Sprixx/CleaningDataPeerAssignment

Folders and files

NameName
Last commit message
Last commit date

Latest commit

 

History

1 Commit
 
 
 
 
 
 

Repository files navigation

README

This is the README.rmd file as is required for the peer assignment. This peer assignment is part of the Cleaning and getting data course from Coursera.

In this markdown file I will describe how my script works. For more information about the original data set, the tidy data set, the variables and the reasoning behind the steps I took I refer to the CodeBook.md file which can also be found in this repository.

In the repository you will find this file, the CodeBook.md file and the run_analysis.R file in which the script for this assignment is. In this README.md file the script is also given but also more extended explanation on how it works.

The run_analysis.R file is the script and should be run once placed in the same directory as the UCI HAR Dataset folder. The script is constructed in such a way that it will then load the data from this folder.

Code

I will present my code in this file and also explain what happens at each step after a piece of code.

xTrain <- read.table("UCI HAR Dataset/train/X_train.txt")
yTrain <- read.table("UCI HAR Dataset/train/y_train.txt")
sTrain <- read.table("UCI HAR Dataset/train/subject_train.txt")

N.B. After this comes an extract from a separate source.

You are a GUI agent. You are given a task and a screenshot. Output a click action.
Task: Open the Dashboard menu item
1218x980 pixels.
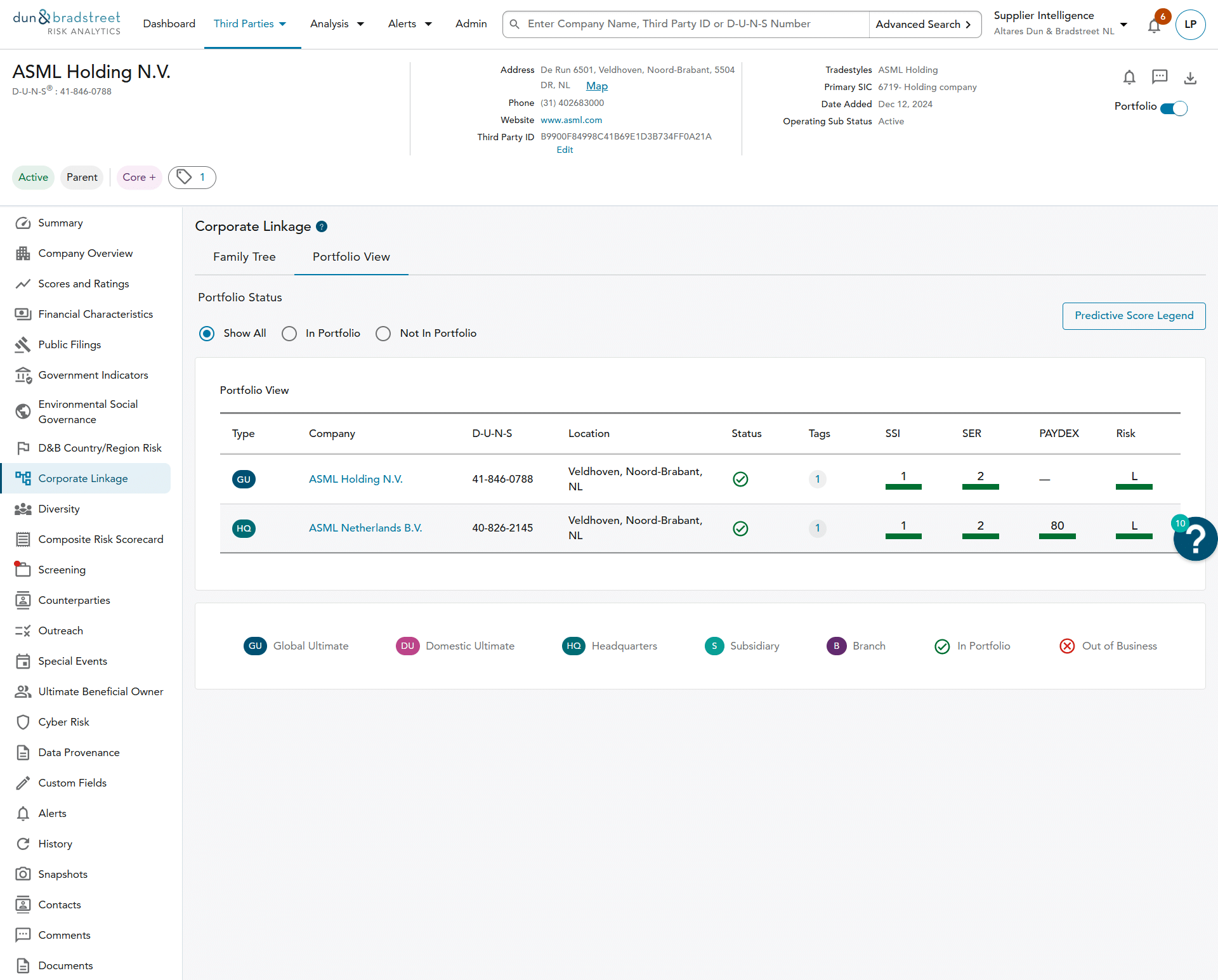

xTest <- read.table("UCI HAR Dataset/test/X_test.txt")
yTest <- read.table("UCI HAR Dataset/test/y_test.txt")
sTest <- read.table("UCI HAR Dataset/test/subject_test.txt")

I start by reading 6 data files into R and assignment them to 6 variables. The datasets are the X, Y and 'subject' of both the test and training part of the data. I use the read.table command and specify the path in which the files can be found. This is a relative path to the current working directory the run_analysis.R file is stored.

TotalTrain <- cbind(sTrain,yTrain,xTrain)

I continue by combining all the part of the training data set into one big training data set. I do this by column binding them together (cbind). I specifically started with the subject file, then the y file and last the x file. This way the data set wil start with a vector of subject IDs, next a vector of activities and finally a matrix with the measurement from the sensors of the smartphone.

TotalTest <- cbind(sTest,yTest,xTest)

Exactly the same is done for the test set.

TotalData <- data.frame(rbind(TotalTrain,TotalTest))

Next, I row bind the train and test set into one big matrix and convert this into a data frame using the data.frame function. I now have all the data merged into one file for which the first column consists of the subjects, the second column consists of the activitiy IDs and the other columns are the signalling from the sensors.

The second part of the assignment was to extract only the measurements from the data which correspond to the mean and standard deviation of the measurement.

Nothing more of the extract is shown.